Reproduce the review of Pat Garrett and Billy the Kid starting at "Pat and Billy" and ending at "find in life.", changing "buddy" to "friend".

[PAGE TEXT]:
----------

The loners in Sam Peckinpah's films are not noble Romantics, even if they are as symbolic as anyone in John Ford's late Westerns. Peckinpah's aesthetic is too grimy, even in the poetics of its slow-motion, to lend itself to contemplation, and when his gruff characters spit out their hard-boiled dialogue, one must make an effort to draw loftiness from their words, which are too concerned with personal problems to give a damn about "the times" once "the times" start affecting things outside of their own bubble.
As with most of the director's films, Pat Garrett and Billy the Kid is a simple story: a lawman, Garrett (James Coburn), pursues an outlaw, the Kid (Kris Kristofferson), reluctantly and even looks for ways to avoid the confrontation. Yet the film, restored almost to the director's intended vision with a 1988 Preview Version to atone for the butchering of the original, uses Peckinpah's style of jumping into the shit with his grimy characters to flesh out what so many dismissed as chauvinistic caricatures. There is no hero in Pat Garrett and Billy the Kid, and the only true villains are left mostly off-screen.
Civilization is as corrupt in Peckinpah's West as it is in all the others, and it has consumed Garrett by the start of the film, set in 1909 as the cattle ranchers who bought him to kill Billy the Kid decades ago double-cross the aged Garrett, blasting him in an ambush as the opening credits begin to flash.
The credits sequence alone is worth a review, moving fitfully in freeze-frames that sap the color from the frame, return it, then drain it again as the text appears. As Garrett attempts to get back up to face his attackers, only to collapse back into the dirt (perfectly timed to reveal the film's title), Peckinpah moves back to 1881, when Garrett turned on his old friend, the Kid, a scene that opens with Billy's gang popping shots at chickens buried to their necks for target practice as the freeze frames continue. The juxtaposition of Garrett's helplessness in his final moments with the chickens' creates a chilling framing device, and when a younger Pat arrives in the flashback and begins to shoot the chickens from a distance to impress his old buddy, we do not feel the sense of awe and admiration that Billy's posse does. He is going to die a brutish death at the end of a miserable, regretted life, while the legend of the Kid will live on for a century.
Pat and Billy head for a drink, at which point Pat tells his buddy that he's set to become the sheriff of Lincoln County, and that this is Bill's last chance to escape to Mexico before Pat will have to chase after him. Billy won't be intimidated by the law, even when it comes in the form of his friend, and the "directed by Sam Peckinpah" credit freezes on this moment of defiance in a striking foil to the title's placement over Pat's death. There's something chilling about the entire film being laid out in the first few minutes, to the point that the last truly relevant plot point rounds out the credits, thus allowing everything that comes after to be an exploration. Furthermore, by freezing on that moment, Peckinpah shows in an instant that Billy will know glory in death that Pat will not even find in life.

----------

Data items

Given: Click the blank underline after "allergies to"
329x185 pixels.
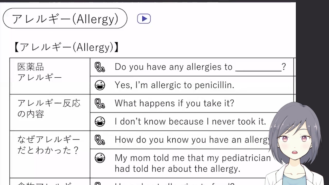Looking at the screenshot, I should tap(258, 68).

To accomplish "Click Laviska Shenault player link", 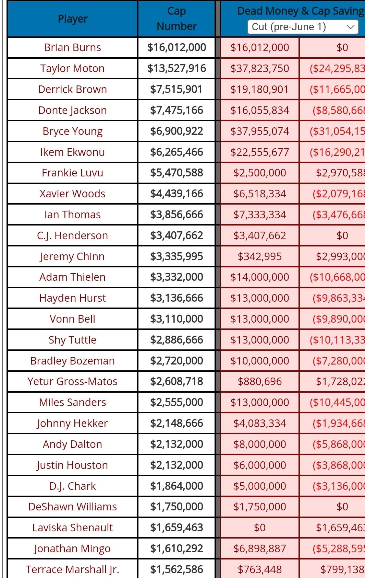I will 73,528.

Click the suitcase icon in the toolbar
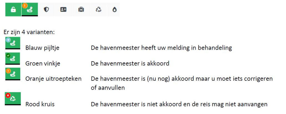pyautogui.click(x=81, y=10)
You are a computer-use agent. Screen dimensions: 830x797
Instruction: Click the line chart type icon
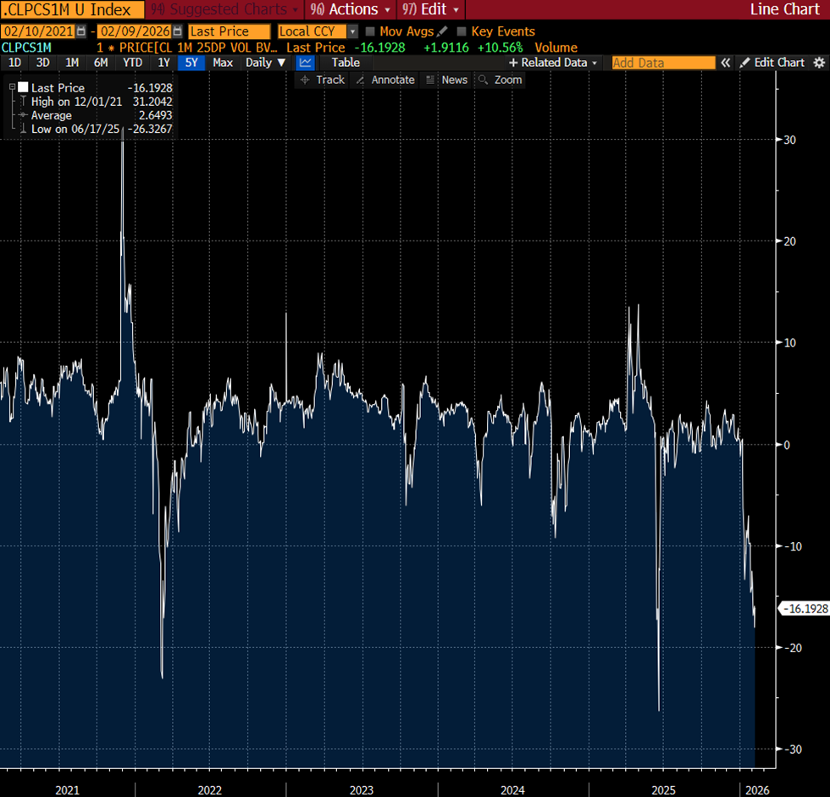[306, 63]
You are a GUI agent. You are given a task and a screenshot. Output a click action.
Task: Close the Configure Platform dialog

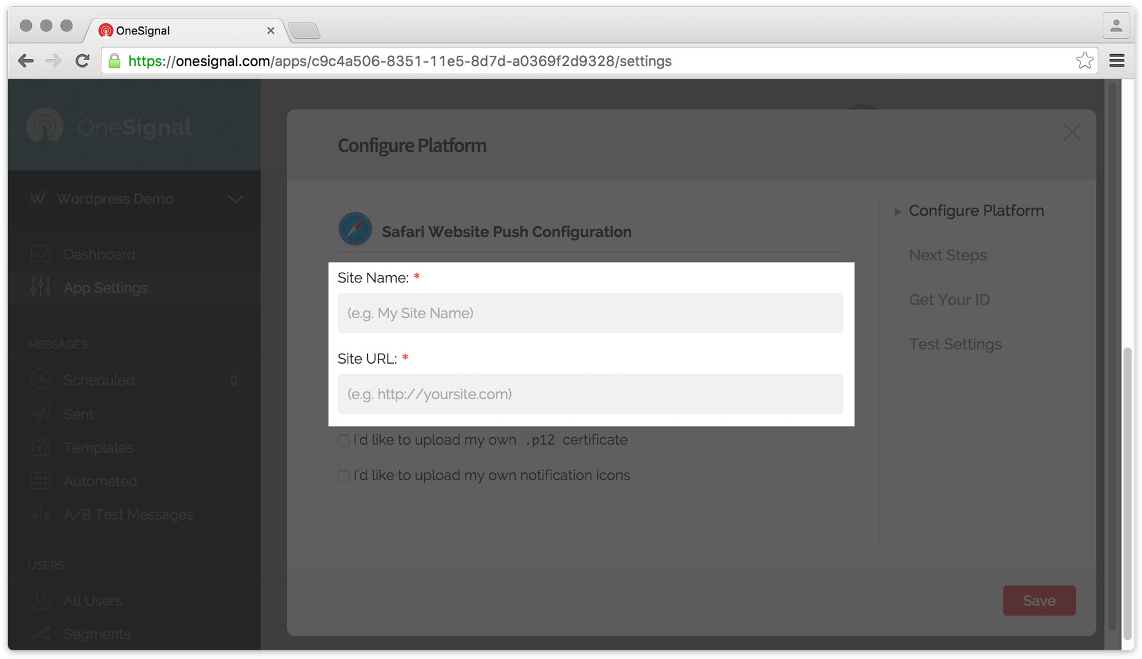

----------

[RESPONSE TO THIS TASK]:
Pat and Billy head for a drink, at which point Pat tells his friend that he's set to become the sheriff of Lincoln County, and that this is Bill's last chance to escape to Mexico before Pat will have to chase after him. Billy won't be intimidated by the law, even when it comes in the form of his friend, and the "directed by Sam Peckinpah" credit freezes on this moment of defiance in a striking foil to the title's placement over Pat's death. There's something chilling about the entire film being laid out in the first few minutes, to the point that the last truly relevant plot point rounds out the credits, thus allowing everything that comes after to be an exploration. Furthermore, by freezing on that moment, Peckinpah shows in an instant that Billy will know glory in death that Pat will not even find in life.